Le droit commun a intégré des mesures d’exception détournées pour museler la contestation, avec un usage disproportionné de la force lors des manifestations Gilets jaunes ou retraites. Le gouvernement refuse le terme de violences policières, cherchant à interdire de nommer le réel. Cette pente autoritaire, d’abord portée par l’extrême droite, a été reprise par des ministres, et le gouvernement Borne a instrumentalisé le Conseil constitutionnel via des dispositions inconstitutionnelles dans la loi immigration.
Chapitre 6 : La souveraineté contre le peuple
Ce chapitre montre comment la logocratie contourne la volonté citoyenne. Aux États-Unis et au Brésil, Trump et Bolsonaro ont semé le doute sur les scrutins via le « grand mensonge » d’élections truquées, menant à des insurrections. En France, Emmanuel Macron s’est affranchi de l’obligation de réactivité aux volontés populaires : il a mis en scène des consultations comme le Grand Débat ou la Convention citoyenne pour le climat, mais rejeté leurs conclusions tout en célébrant la délibération. La réforme des retraites, massivement rejetée, a été imposée malgré l’opposition.
Après les législatives de 2024, le Président a refusé de nommer un Premier ministre issu du Nouveau Front populaire, arguant fallacieusement que « personne n’a gagné », maintenant ainsi le pouvoir en ne respectant que la lettre de la loi, au mépris de l’esprit de la souveraineté populaire – un déni de démocratie.
Chapitre 7 : Le temps des logocraties
Ce dernier chapitre synthétise l’analyse. Des penseurs comme Victor Klemperer, George Orwell et Hannah Arendt ont montré comment la corruption du langage prépare les régimes autoritaires.

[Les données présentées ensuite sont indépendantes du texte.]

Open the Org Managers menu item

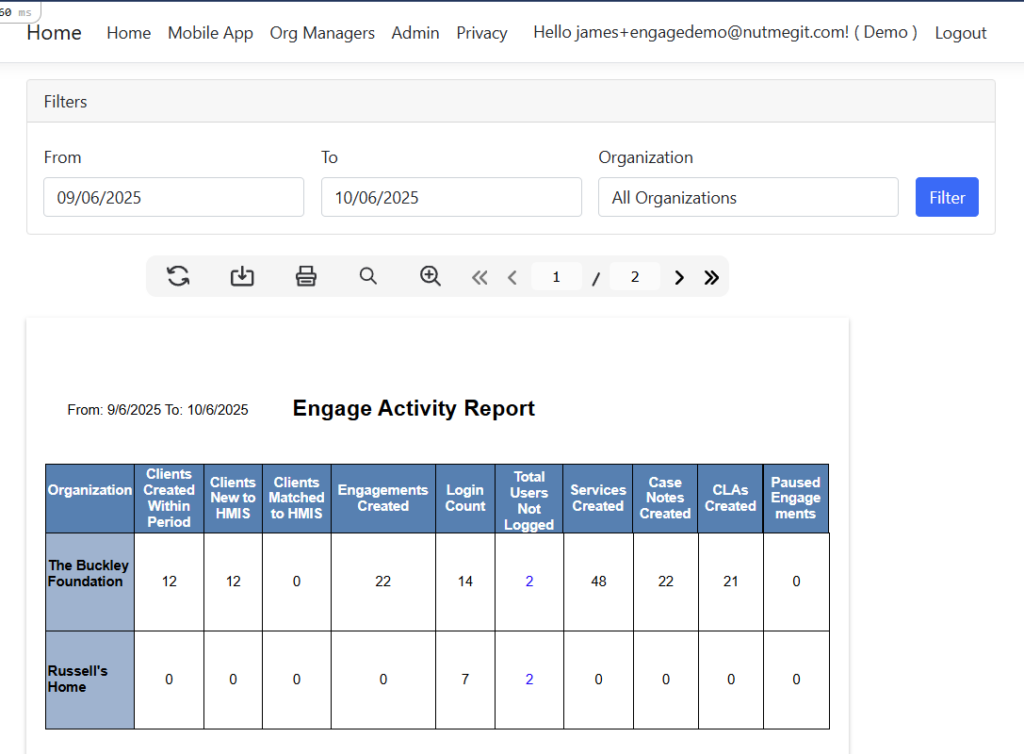point(322,33)
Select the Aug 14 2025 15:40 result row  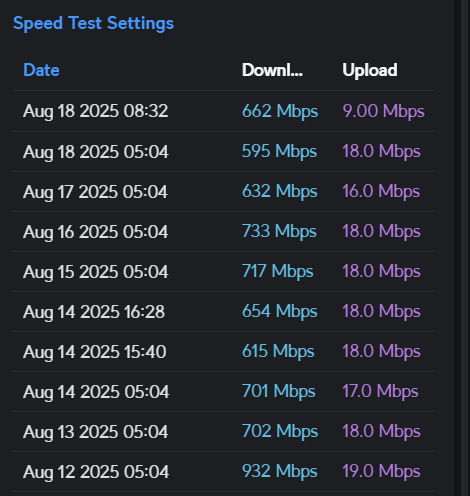(x=223, y=352)
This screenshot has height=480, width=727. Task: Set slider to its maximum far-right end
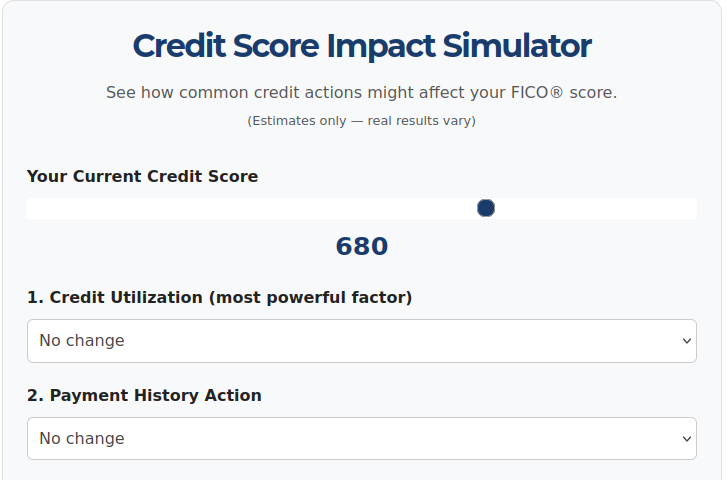[x=695, y=208]
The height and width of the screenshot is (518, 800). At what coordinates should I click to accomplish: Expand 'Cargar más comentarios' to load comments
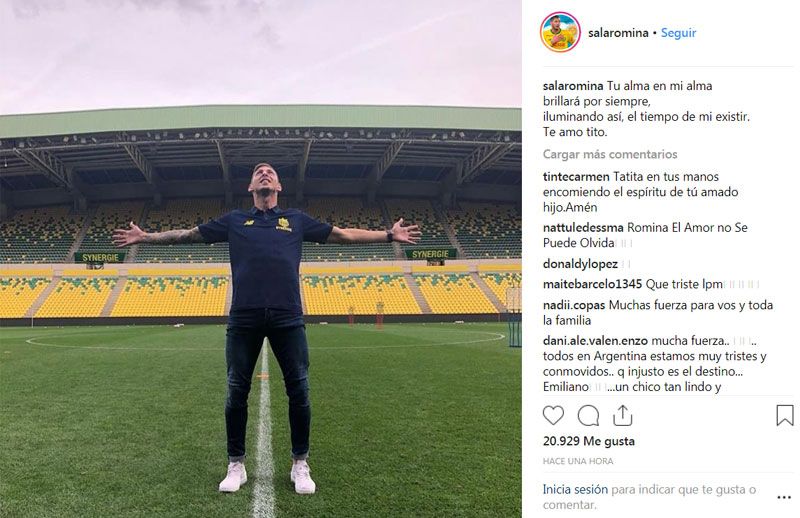click(x=610, y=154)
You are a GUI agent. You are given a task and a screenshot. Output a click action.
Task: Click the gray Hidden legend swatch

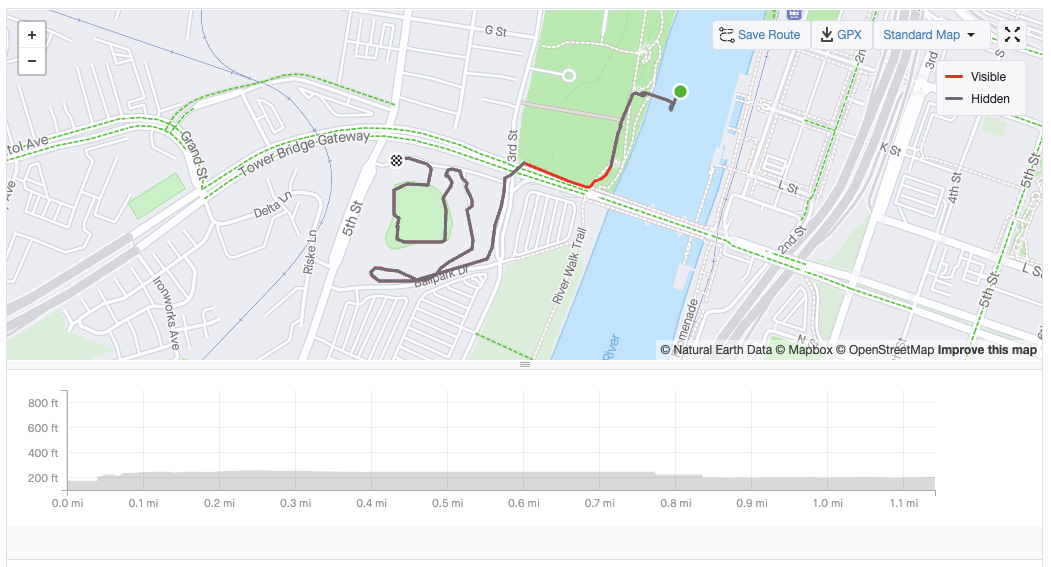(954, 99)
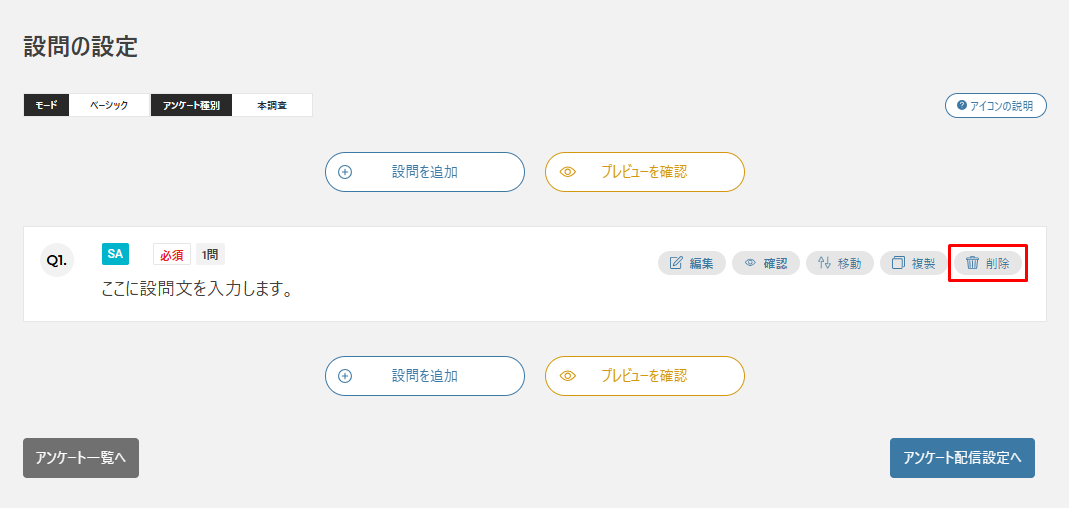The image size is (1069, 508).
Task: Go to アンケート配信設定へ
Action: tap(962, 458)
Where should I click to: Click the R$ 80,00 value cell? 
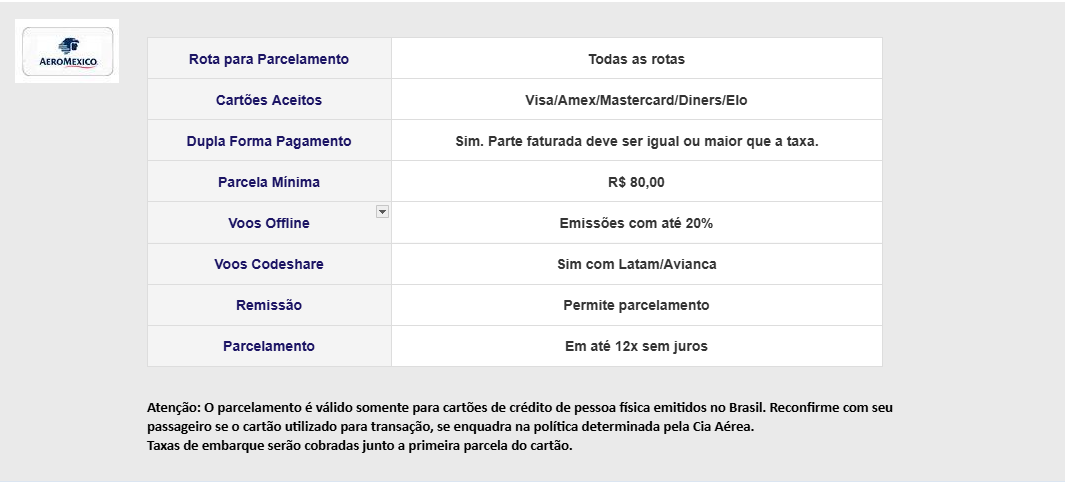[x=636, y=182]
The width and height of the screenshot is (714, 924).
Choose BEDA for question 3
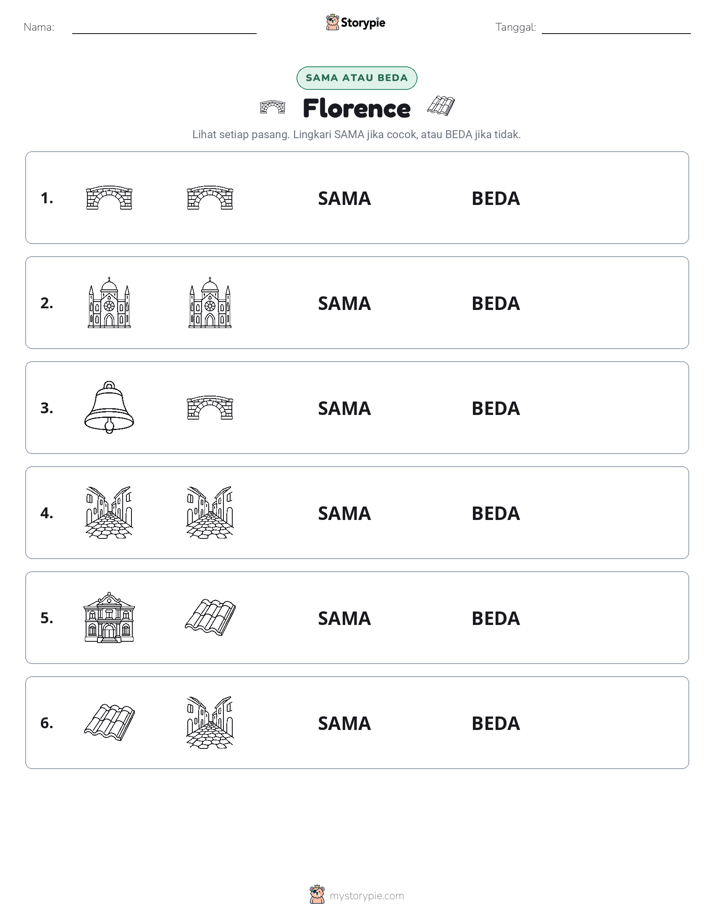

La post-vérité, avec sa double-pensée et son indifférence au vrai, ressemble à la condition des sujets idéaux pour la domination totalitaire. Face à l’érosion du débat public, à l’affaiblissement de l’État de droit et au contournement de la souveraineté populaire, nos régimes, y compris la France, ne peuvent plus être sereinement qualifiés de démocratiques.
La logocratie, du grec logos (discours) et kratos (pouvoir), désigne la pratique où le pouvoir entrave le jugement citoyen en imposant ses mots contre le réel via le mensonge banalisé. Ce n’est pas un régime mais une pathologie de la démocratie qui dissout le débat public et rend possible le glissement autoritaire. La France est actuellement une logocratie et doit raviver l’indignation pour résister.